↓↓↓

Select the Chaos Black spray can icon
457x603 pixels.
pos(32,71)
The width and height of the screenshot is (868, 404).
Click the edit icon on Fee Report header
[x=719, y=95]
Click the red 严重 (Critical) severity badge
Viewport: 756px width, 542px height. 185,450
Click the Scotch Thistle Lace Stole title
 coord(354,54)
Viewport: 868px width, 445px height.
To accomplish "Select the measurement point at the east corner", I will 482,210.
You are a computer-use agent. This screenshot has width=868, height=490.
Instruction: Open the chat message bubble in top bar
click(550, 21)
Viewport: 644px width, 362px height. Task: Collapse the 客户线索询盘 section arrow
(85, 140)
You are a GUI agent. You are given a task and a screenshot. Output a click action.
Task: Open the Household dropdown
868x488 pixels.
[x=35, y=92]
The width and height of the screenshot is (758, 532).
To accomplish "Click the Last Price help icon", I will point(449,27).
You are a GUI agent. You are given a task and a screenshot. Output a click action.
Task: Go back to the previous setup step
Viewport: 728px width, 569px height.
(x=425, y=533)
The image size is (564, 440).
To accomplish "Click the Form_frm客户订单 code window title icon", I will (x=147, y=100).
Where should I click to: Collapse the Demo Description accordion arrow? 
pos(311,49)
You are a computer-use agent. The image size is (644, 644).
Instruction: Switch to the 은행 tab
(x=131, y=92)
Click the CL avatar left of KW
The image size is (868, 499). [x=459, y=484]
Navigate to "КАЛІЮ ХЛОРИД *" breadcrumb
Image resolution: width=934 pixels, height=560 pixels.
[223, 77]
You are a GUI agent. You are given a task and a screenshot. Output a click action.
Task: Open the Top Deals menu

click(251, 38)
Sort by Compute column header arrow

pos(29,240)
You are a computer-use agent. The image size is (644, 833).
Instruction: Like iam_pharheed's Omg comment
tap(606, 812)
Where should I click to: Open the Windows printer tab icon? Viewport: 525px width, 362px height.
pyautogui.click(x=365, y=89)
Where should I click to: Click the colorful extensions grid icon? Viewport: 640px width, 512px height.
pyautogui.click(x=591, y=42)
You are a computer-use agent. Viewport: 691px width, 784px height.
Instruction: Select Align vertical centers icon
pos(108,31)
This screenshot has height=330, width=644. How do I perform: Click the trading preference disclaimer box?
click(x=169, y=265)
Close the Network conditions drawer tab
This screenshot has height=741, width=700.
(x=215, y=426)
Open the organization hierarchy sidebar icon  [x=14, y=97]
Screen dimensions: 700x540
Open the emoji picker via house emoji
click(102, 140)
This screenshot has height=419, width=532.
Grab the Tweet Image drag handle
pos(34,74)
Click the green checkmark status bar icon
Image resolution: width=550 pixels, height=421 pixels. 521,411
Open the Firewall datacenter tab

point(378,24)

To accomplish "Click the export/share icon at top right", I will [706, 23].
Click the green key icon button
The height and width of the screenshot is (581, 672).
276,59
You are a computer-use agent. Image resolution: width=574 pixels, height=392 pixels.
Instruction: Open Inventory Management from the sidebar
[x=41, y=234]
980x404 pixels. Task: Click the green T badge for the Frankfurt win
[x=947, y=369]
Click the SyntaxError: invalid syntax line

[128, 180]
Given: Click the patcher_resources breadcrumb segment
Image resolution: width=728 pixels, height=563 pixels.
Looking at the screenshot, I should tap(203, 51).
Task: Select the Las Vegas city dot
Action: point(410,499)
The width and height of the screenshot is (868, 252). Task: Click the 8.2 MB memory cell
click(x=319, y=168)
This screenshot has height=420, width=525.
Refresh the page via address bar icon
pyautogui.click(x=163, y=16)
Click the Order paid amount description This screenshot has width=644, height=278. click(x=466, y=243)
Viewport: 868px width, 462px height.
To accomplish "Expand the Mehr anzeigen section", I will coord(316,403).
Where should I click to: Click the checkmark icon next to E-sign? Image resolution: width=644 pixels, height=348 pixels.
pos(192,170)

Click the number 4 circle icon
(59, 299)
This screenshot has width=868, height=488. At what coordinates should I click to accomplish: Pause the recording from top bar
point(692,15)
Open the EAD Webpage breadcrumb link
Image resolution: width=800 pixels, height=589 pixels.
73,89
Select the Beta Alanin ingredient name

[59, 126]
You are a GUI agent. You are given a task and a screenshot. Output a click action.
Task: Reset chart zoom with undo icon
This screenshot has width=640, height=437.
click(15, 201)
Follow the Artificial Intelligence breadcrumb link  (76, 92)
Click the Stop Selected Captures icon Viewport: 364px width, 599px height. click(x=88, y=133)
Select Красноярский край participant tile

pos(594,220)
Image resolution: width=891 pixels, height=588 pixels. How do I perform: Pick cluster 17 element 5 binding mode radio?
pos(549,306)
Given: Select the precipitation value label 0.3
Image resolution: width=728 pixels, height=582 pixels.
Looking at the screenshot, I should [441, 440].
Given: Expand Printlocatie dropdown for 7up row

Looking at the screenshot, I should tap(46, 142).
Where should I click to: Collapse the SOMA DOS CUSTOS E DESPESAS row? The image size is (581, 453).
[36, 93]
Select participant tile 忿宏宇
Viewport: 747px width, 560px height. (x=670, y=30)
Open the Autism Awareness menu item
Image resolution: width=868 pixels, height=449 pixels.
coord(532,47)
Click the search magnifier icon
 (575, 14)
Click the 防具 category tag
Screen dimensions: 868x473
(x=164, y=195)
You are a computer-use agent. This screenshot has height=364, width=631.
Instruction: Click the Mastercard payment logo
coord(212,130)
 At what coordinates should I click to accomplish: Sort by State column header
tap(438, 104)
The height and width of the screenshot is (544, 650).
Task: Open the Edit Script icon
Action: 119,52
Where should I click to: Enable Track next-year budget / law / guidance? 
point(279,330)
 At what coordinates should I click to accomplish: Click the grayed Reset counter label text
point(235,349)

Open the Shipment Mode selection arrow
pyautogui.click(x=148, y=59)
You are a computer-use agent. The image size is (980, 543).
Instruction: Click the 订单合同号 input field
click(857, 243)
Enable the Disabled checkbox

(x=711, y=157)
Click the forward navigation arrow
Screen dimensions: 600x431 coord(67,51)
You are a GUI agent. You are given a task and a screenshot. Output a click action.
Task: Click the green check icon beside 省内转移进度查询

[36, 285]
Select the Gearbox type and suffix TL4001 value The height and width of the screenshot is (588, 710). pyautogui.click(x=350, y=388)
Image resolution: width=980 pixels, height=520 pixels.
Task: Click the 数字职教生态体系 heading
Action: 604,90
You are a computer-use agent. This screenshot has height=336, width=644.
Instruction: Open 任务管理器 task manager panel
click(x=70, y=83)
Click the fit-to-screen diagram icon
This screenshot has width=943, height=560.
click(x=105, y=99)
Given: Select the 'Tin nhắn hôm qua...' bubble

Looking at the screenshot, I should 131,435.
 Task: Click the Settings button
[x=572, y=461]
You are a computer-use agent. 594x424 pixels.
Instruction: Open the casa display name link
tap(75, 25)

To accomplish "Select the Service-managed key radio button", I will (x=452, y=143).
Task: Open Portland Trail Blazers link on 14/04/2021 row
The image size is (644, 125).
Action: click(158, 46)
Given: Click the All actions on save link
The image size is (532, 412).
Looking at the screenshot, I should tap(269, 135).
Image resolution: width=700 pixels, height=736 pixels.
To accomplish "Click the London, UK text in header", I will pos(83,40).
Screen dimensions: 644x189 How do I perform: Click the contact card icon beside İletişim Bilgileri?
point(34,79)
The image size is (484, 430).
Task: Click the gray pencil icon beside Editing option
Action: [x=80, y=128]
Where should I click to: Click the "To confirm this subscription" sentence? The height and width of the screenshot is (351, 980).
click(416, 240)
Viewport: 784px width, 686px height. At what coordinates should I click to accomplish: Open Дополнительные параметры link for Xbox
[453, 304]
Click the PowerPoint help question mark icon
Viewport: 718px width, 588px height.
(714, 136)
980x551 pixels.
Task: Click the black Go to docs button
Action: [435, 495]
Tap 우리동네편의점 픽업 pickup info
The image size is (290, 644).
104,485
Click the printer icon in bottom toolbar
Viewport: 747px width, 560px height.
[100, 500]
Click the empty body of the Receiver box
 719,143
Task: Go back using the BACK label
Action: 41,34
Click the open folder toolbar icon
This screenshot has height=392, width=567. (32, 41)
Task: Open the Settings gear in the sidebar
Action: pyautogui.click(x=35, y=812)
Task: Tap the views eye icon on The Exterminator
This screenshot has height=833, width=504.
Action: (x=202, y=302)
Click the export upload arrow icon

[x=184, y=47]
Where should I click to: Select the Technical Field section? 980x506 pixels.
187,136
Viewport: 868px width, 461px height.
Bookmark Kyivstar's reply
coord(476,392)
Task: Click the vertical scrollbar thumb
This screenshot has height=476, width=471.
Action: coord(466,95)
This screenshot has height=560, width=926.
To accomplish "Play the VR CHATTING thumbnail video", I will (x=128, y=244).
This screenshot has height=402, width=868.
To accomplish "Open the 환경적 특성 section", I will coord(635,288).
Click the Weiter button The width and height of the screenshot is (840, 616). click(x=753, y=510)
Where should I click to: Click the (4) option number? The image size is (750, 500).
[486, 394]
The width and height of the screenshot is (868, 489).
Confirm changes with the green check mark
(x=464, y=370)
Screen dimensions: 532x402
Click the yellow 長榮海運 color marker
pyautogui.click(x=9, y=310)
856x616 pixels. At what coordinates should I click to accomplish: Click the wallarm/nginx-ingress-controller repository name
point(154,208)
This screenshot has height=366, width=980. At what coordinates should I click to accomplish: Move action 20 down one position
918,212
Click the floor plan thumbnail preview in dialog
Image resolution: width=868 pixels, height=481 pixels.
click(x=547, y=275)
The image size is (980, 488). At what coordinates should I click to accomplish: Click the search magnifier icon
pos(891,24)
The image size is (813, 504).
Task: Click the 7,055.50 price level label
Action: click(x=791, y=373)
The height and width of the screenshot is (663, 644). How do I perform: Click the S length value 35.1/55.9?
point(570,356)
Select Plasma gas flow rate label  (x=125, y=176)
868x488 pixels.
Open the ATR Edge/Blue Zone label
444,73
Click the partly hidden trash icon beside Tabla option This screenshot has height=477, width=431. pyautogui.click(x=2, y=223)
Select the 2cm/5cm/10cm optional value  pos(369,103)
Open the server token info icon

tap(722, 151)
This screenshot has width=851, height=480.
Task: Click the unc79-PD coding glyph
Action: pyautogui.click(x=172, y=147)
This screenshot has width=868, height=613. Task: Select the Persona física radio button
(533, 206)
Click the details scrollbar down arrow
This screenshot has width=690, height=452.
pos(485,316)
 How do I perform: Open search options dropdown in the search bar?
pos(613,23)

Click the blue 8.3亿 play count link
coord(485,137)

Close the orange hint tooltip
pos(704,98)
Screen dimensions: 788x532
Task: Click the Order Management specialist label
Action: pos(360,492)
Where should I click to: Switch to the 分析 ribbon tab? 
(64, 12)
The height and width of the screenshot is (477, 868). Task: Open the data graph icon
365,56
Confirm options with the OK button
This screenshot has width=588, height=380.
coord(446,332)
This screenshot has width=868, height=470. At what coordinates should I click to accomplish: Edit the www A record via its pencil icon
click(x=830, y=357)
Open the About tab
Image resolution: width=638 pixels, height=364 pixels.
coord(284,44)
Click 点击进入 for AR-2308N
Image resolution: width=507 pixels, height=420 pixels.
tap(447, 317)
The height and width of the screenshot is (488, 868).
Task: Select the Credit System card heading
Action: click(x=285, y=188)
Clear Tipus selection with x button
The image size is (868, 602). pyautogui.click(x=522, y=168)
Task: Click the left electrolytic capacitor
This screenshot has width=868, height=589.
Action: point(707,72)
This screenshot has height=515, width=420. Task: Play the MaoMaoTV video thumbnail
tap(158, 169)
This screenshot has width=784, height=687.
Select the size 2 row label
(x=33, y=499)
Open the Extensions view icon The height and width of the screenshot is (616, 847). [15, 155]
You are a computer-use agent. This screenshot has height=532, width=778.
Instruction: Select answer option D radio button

↑↑↑

Each line from the top of the data, up to and including the line that contains "Viewport: 868px width, 445px height.", should be set down exactly.

▸ **The answer**:
Select the Chaos Black spray can icon
457x603 pixels.
pos(32,71)
The width and height of the screenshot is (868, 404).
Click the edit icon on Fee Report header
[x=719, y=95]
Click the red 严重 (Critical) severity badge
Viewport: 756px width, 542px height. 185,450
Click the Scotch Thistle Lace Stole title
 coord(354,54)
Viewport: 868px width, 445px height.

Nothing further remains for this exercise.